Como todavía no me he decidido a mudarme a Santa Cruz -este lunes, por ejemplo, la vía penal de Tebeto se abre en Vegueta, justo al lado del sanedrín- no puedo hablar de qué significa para los chicharreros Las Teresitas. Tienen, además, otros espacios grandes, limpios y libres para el relajamiento. Pero para un ciudadano de Las Palmas de Gran Canaria, para un canario de Las Palmas en gentilicio también mío de Pepe Alemán, la playa de Las Canteras es el único pulmón, en este caso amarillo, que tiene esta urbe acogotada sobre el istmo de Santa Catalina. Este domingo, tan especial, el ir y venir de gentes iguales -por lo del bañador, no por la figura- era un fiel reflejo de aquello de que en la orilla y bajo la sombrilla, todos somos iguales ante la marea y el solajero. Que las diferencias de clase se diluyen bajo el agua del Charcón o Punta Brava, de La Cícer al Muro Marrero.

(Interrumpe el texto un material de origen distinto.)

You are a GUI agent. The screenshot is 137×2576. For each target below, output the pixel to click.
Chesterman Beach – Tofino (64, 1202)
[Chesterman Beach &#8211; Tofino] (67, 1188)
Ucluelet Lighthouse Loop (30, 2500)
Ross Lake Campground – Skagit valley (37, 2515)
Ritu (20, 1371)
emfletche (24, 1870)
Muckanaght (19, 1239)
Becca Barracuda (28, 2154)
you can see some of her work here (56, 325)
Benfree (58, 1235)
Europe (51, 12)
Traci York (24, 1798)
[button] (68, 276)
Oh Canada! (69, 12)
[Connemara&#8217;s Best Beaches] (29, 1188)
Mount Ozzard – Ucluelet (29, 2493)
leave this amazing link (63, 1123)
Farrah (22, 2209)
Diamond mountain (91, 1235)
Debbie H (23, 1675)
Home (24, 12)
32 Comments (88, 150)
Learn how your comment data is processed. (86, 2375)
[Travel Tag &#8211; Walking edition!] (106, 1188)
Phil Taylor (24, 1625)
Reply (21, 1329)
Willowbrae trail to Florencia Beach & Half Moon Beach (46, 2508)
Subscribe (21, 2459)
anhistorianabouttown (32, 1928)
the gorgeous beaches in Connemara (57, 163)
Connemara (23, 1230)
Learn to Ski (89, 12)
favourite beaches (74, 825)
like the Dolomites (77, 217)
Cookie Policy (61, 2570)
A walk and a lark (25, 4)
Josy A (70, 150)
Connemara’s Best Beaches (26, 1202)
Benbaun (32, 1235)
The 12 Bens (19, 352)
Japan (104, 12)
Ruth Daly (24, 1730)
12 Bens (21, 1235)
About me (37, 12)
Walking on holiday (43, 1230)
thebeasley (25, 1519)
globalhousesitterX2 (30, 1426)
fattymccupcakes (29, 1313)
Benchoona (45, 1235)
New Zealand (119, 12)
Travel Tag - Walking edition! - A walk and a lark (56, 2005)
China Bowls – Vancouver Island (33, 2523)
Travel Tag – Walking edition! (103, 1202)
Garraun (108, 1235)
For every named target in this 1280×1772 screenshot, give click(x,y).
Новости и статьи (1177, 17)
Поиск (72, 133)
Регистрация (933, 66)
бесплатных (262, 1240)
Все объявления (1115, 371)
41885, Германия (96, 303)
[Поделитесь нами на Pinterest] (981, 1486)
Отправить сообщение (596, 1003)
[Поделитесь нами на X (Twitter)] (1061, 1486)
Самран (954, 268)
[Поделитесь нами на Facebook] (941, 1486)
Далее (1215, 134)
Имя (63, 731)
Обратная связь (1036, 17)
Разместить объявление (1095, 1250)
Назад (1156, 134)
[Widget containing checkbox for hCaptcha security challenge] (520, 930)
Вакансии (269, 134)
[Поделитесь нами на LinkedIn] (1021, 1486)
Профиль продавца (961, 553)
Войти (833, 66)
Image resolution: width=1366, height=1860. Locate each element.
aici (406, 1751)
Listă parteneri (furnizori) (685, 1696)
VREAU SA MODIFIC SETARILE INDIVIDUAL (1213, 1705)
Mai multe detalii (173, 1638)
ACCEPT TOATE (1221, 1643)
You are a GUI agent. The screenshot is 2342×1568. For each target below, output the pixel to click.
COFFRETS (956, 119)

¿Se imaginan ustedes que del no se recomienda el baño un día, que llegará, al tiempo, Sanidad imponga la restricción total a pisar, descalzos, la arena? ¿Qué sería de esta ciudad, sin aire más que ante la ventana de la Avenida? Hagan el favor, y no se me relajen: exijan preservar lo nuestro, que es de todos y no de ellos. Empezando por la playa (Las Canteras, Las Teresitas, la del Reducto, da igual) y después empiecen a mirar para arriba: hasta la loma de presunto picón de Tebeto, hacia los alquileres de chaslenes de chicha y nabos, hacia los pactos putrefactos decididos en despachos de empresarios, hacia los que nos gobiernan, que nos afecta, quieran o no, a todos.

De lo contrario, el consejero delegado de turno (de Presidencia, Interior o Defensa, todo se andará) sacara los tanques a la calle cuando del cerebro humano sólo quede en primera página, en vez de una reivindicación de normalidad democrática y sociedad civil, otra reyerta sangrante a la puerta de los Juzgados porque me miraste mal el otro día en aquella esquina de atrás. Para babeo de los titulares de Televisión Canaria.